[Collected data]
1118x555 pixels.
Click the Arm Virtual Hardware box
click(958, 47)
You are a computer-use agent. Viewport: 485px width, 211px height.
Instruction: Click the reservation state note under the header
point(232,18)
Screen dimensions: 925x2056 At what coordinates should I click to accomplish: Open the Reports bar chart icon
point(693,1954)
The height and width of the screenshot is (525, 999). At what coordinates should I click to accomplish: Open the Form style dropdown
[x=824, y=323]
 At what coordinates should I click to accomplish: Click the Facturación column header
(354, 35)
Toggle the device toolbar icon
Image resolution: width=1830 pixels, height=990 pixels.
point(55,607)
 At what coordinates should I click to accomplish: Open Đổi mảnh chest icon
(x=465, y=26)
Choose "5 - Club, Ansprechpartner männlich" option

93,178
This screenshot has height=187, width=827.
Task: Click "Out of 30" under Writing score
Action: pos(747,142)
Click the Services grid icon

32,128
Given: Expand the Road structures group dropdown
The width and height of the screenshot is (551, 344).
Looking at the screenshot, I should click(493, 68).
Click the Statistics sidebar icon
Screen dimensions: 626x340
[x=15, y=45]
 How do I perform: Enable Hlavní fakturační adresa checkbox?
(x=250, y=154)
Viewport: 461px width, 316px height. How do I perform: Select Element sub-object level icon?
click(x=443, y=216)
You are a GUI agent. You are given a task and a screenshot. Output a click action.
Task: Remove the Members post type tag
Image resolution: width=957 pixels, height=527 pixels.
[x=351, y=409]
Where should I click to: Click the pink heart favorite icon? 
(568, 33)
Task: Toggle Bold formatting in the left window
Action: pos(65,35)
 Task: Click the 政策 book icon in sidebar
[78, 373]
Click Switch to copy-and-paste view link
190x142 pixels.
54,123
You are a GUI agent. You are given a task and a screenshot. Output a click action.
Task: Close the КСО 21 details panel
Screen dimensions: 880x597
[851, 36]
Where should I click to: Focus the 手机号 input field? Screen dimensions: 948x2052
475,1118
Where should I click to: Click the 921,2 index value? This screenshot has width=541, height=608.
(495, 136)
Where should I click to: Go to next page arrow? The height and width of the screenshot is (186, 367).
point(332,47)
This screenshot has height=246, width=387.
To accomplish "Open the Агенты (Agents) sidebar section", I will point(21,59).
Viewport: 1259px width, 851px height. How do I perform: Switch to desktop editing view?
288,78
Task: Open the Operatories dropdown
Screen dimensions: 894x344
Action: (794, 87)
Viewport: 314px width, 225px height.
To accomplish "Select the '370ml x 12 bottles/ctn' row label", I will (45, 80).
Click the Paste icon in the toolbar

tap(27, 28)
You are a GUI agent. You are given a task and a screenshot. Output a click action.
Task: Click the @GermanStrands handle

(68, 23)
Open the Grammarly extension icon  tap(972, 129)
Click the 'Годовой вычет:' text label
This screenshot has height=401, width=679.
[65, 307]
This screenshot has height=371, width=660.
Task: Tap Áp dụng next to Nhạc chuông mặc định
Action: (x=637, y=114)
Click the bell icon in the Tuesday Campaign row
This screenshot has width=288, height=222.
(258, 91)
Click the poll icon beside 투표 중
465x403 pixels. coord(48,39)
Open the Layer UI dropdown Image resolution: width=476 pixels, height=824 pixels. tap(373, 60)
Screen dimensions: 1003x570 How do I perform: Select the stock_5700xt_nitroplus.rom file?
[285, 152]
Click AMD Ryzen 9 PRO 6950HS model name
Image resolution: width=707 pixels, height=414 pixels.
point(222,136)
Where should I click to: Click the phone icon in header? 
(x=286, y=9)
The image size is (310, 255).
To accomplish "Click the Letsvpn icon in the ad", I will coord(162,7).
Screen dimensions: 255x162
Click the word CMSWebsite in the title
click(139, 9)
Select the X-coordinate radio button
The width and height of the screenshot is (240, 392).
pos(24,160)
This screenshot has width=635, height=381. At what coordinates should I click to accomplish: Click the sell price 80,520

What this task involves: Reproduce the lines above. Leave each one as it is.

Answer box:
1118x555 pixels.
Click the Arm Virtual Hardware box
click(958, 47)
You are a computer-use agent. Viewport: 485px width, 211px height.
Instruction: Click the reservation state note under the header
point(232,18)
Screen dimensions: 925x2056 At what coordinates should I click to accomplish: Open the Reports bar chart icon
point(693,1954)
The height and width of the screenshot is (525, 999). At what coordinates should I click to accomplish: Open the Form style dropdown
[x=824, y=323]
 At what coordinates should I click to accomplish: Click the Facturación column header
(354, 35)
Toggle the device toolbar icon
Image resolution: width=1830 pixels, height=990 pixels.
point(55,607)
 At what coordinates should I click to accomplish: Open Đổi mảnh chest icon
(x=465, y=26)
Choose "5 - Club, Ansprechpartner männlich" option

93,178
This screenshot has height=187, width=827.
Task: Click "Out of 30" under Writing score
Action: pos(747,142)
Click the Services grid icon

32,128
Given: Expand the Road structures group dropdown
The width and height of the screenshot is (551, 344).
Looking at the screenshot, I should click(493, 68).
Click the Statistics sidebar icon
Screen dimensions: 626x340
[x=15, y=45]
 How do I perform: Enable Hlavní fakturační adresa checkbox?
(x=250, y=154)
Viewport: 461px width, 316px height. How do I perform: Select Element sub-object level icon?
click(x=443, y=216)
You are a GUI agent. You are given a task and a screenshot. Output a click action.
Task: Remove the Members post type tag
Image resolution: width=957 pixels, height=527 pixels.
[x=351, y=409]
Where should I click to: Click the pink heart favorite icon? 
(568, 33)
Task: Toggle Bold formatting in the left window
Action: pos(65,35)
 Task: Click the 政策 book icon in sidebar
[78, 373]
Click Switch to copy-and-paste view link
190x142 pixels.
54,123
You are a GUI agent. You are given a task and a screenshot. Output a click action.
Task: Close the КСО 21 details panel
Screen dimensions: 880x597
[851, 36]
Where should I click to: Focus the 手机号 input field? Screen dimensions: 948x2052
475,1118
Where should I click to: Click the 921,2 index value? This screenshot has width=541, height=608.
(495, 136)
Where should I click to: Go to next page arrow? The height and width of the screenshot is (186, 367).
point(332,47)
This screenshot has height=246, width=387.
To accomplish "Open the Агенты (Agents) sidebar section", I will point(21,59).
Viewport: 1259px width, 851px height. How do I perform: Switch to desktop editing view?
288,78
Task: Open the Operatories dropdown
Screen dimensions: 894x344
Action: (794, 87)
Viewport: 314px width, 225px height.
To accomplish "Select the '370ml x 12 bottles/ctn' row label", I will (45, 80).
Click the Paste icon in the toolbar

tap(27, 28)
You are a GUI agent. You are given a task and a screenshot. Output a click action.
Task: Click the @GermanStrands handle

(68, 23)
Open the Grammarly extension icon  tap(972, 129)
Click the 'Годовой вычет:' text label
This screenshot has height=401, width=679.
[65, 307]
This screenshot has height=371, width=660.
Task: Tap Áp dụng next to Nhạc chuông mặc định
Action: (x=637, y=114)
Click the bell icon in the Tuesday Campaign row
This screenshot has width=288, height=222.
(258, 91)
Click the poll icon beside 투표 중
465x403 pixels. coord(48,39)
Open the Layer UI dropdown Image resolution: width=476 pixels, height=824 pixels. tap(373, 60)
Screen dimensions: 1003x570 How do I perform: Select the stock_5700xt_nitroplus.rom file?
[285, 152]
Click AMD Ryzen 9 PRO 6950HS model name
Image resolution: width=707 pixels, height=414 pixels.
point(222,136)
Where should I click to: Click the phone icon in header? 
(x=286, y=9)
The image size is (310, 255).
To accomplish "Click the Letsvpn icon in the ad", I will coord(162,7).
Screen dimensions: 255x162
Click the word CMSWebsite in the title
click(139, 9)
Select the X-coordinate radio button
The width and height of the screenshot is (240, 392).
pos(24,160)
This screenshot has width=635, height=381. At what coordinates should I click to accomplish: Click the sell price 80,520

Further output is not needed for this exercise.